— EXTRAIT À LIRE —
────
Depuis le confinement et l’arrêt des courses hippiques, la filière du trot, très présente en Normandie et dans l’Orne, subit une crise financière. Même si les hippodromes doivent rouvrir le 11 mai, beaucoup d’écuries craignent de ne pas réussir à se remettre en selle.
Ses chevaux, Anthony Schmitt n’a jamais cessé de les chouchouter. Depuis l’arrêt des courses, il doit s’en occuper comme avant le confinement.
Comme nous, les chevaux doivent manger. Leurs pieds continuent à pousser donc le maréchal ferrant doit continuer à venir, le marchand d’aliment continue à nous livrer… Les frais ne se sont pas arrêtés avec le confinement.
────
— ÉNONCÉ A —
Recopiez le passage de l'extrait sur la filière du trot compris entre « Comme nous, les » et « avec le confinement. », ces deux passages inclus.

— DONNÉES DE L'EXERCICE —
────
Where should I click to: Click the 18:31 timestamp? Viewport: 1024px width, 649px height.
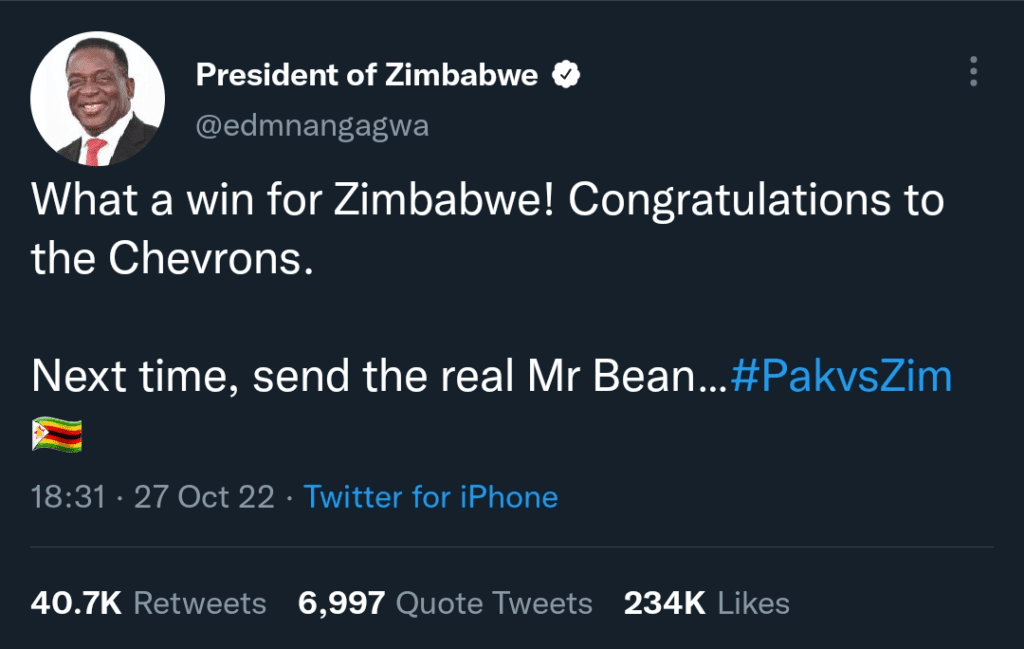68,496
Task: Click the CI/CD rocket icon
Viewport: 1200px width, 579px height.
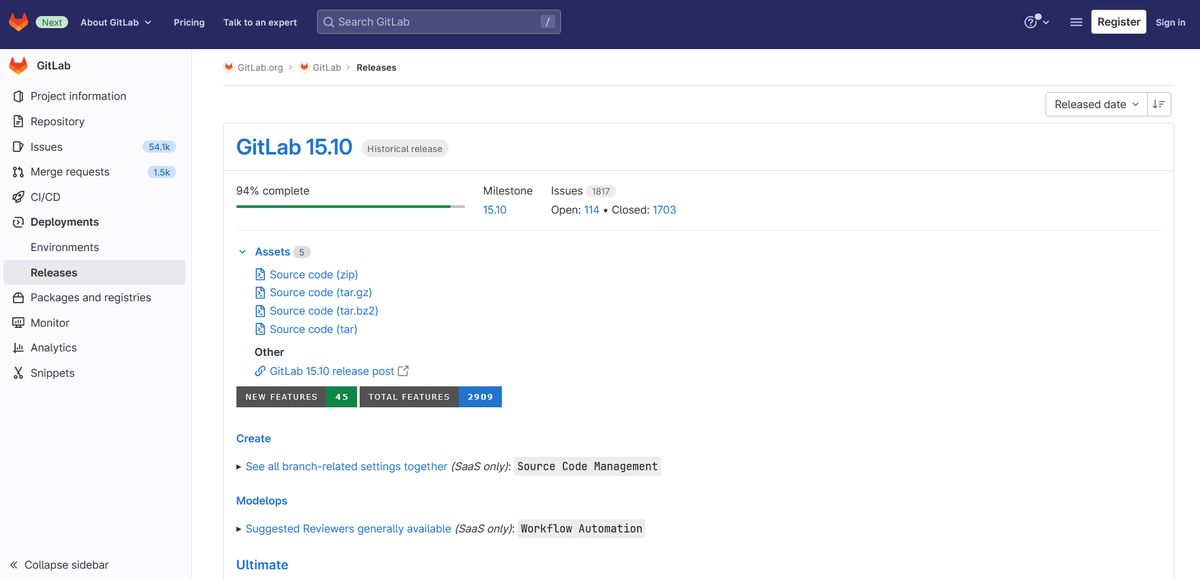Action: 18,197
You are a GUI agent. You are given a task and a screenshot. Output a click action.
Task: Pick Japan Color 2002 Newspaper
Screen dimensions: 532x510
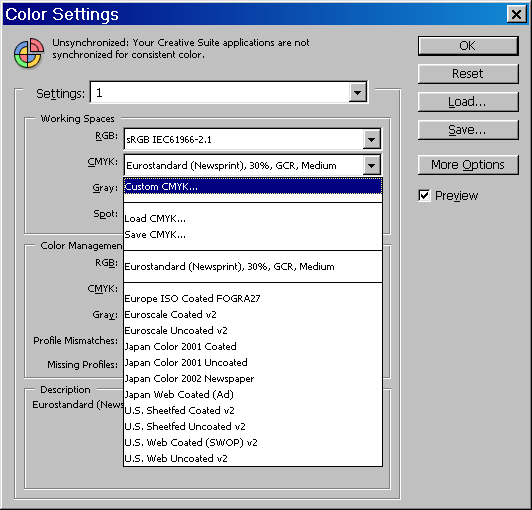click(x=253, y=379)
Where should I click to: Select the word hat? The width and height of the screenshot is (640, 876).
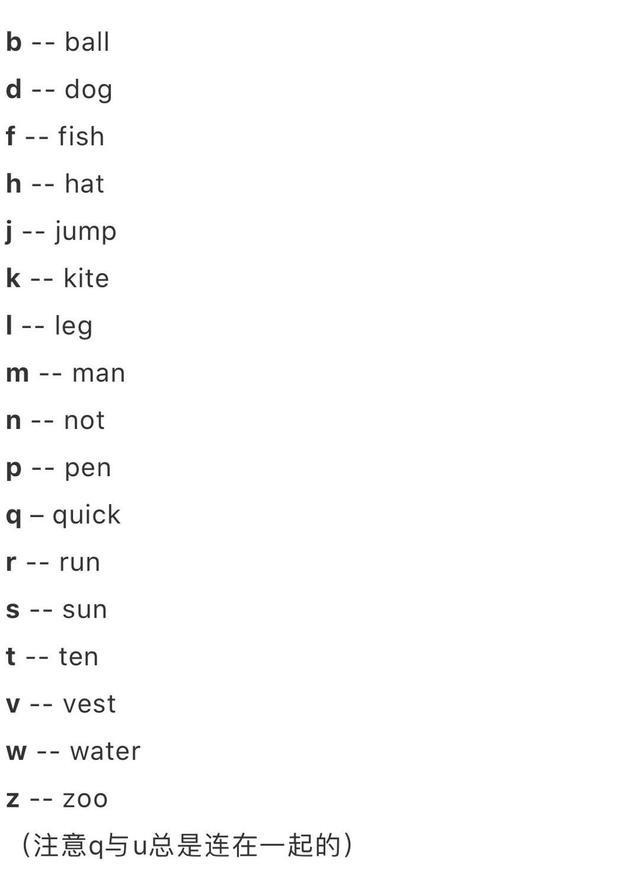click(84, 184)
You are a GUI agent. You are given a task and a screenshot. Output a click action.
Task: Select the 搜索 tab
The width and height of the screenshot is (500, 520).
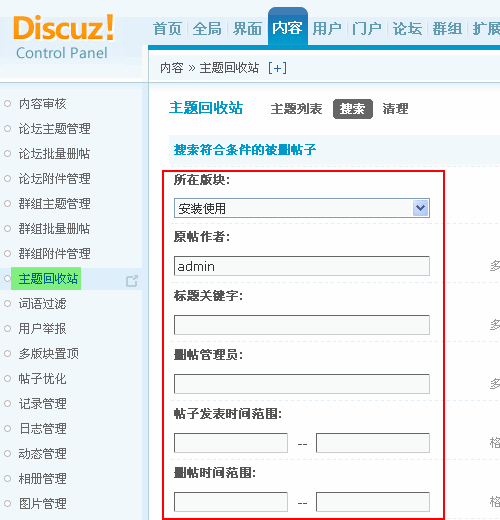[x=353, y=109]
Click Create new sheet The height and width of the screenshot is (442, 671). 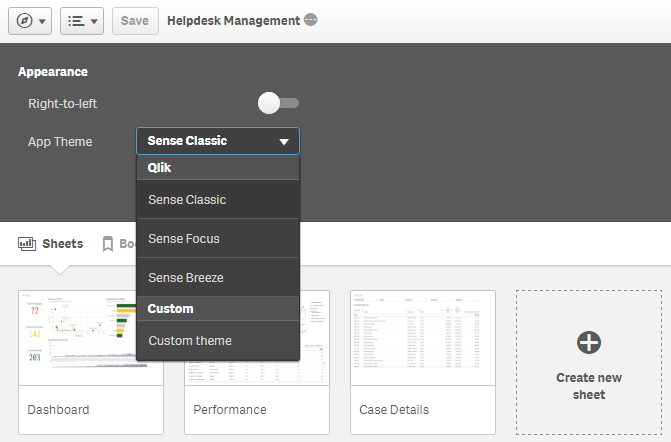[589, 385]
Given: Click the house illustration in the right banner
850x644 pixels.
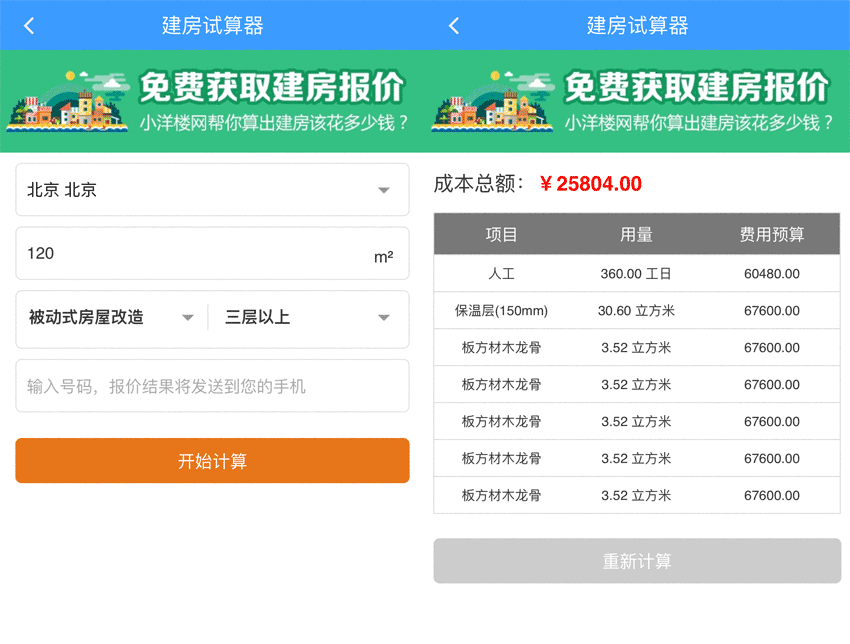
────
— ÉNONCÉ B —
Récrivez les lignes des enregistrements allant de la ligne qui contient « Given: Click the » jusqu'à la fin des enregistrements, bornes incluses, en remplaçant « banner » par « sidebar » sans rien modifier d'autre. Omettez les images dans votre réponse.

— CORRIGÉ A —
Comme nous, les chevaux doivent manger. Leurs pieds continuent à pousser donc le maréchal ferrant doit continuer à venir, le marchand d’aliment continue à nous livrer… Les frais ne se sont pas arrêtés avec le confinement.

— CORRIGÉ B —
Given: Click the house illustration in the right sidebar
850x644 pixels.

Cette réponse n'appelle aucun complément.